Some of you know that I am an Introvert. For people who knew me a long time ago, this may be a surprise because I talked way too much. But, as my mom will tell you, sometime in Junior High I started talking less and answering questions with no more than 5 words. This wasn't something I really understood until I was on my internship. When I was faced with full time ministry, I realized how I function and somethings that might stand in my way. My energy level is drained after spending time with people and it is replenished after quiet times spent reading and reflecting. I'm still learning how to balance that so that I can be in ministry. I learned very quickly on my internship that ministry involves relationships, but I didn't know how I was supposed to live in the balance of personal time and people time.
I also took an online test that I was directed to by my internship mentor and it told me that I was an INTJ. It's not the real myers-briggs test, but it's pretty good. Last semester, I took the Myers-briggs test and it confirmed the online test results. After all this, I was still left with the question of what does that mean for me in ministry. How does an introvert function in the highly relational world of ministry? And that's when Lindsay and I saw an add in an IVP magazine for a book. And I like books.
The book is called Introverts in the Church and it was written by Adam S. McHugh. And as soon as I could get it from the library I did and I read it. It's a fantastic book. It raises a lot of good questions for the church and gives hope to all of us who want to be involved in Church and don't know how to do it. He legitimizes the introverted concerns I have, but also pushes introverts to step out of their comfort zones enough to grow and be stretched.

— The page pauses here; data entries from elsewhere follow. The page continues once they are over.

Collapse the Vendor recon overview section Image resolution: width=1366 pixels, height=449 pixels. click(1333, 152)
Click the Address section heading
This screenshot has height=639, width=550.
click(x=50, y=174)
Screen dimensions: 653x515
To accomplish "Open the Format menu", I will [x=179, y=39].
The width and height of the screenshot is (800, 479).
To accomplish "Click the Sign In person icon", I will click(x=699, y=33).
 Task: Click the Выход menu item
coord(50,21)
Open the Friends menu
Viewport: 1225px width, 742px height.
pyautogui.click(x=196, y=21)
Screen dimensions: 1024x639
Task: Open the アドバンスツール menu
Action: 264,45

The fact of the matter is that churches and ministries are often led by and made for extroverts. Often ministry positions are built for extroverts. They are made for people who love people and spend all of their time working crowds, talking to strangers, and evangelizing on street corners (ok, so maybe not that last one). Adam covers all of these topics and works through how introverts can be involved, lead, and even evangelize. I was highly encouraged by this book and now feel like I do have a place in a society that praises extroverted qualities and thinks introverts to be very strange. I would certainly recommend this for any Christian who finds it hard to be an introvert in an extroverted culture. Also, extroverted leaders may want to read this to figure out why some people seem so weird.
So, are you an introvert? What have you found to be hard about being an introvert in the church?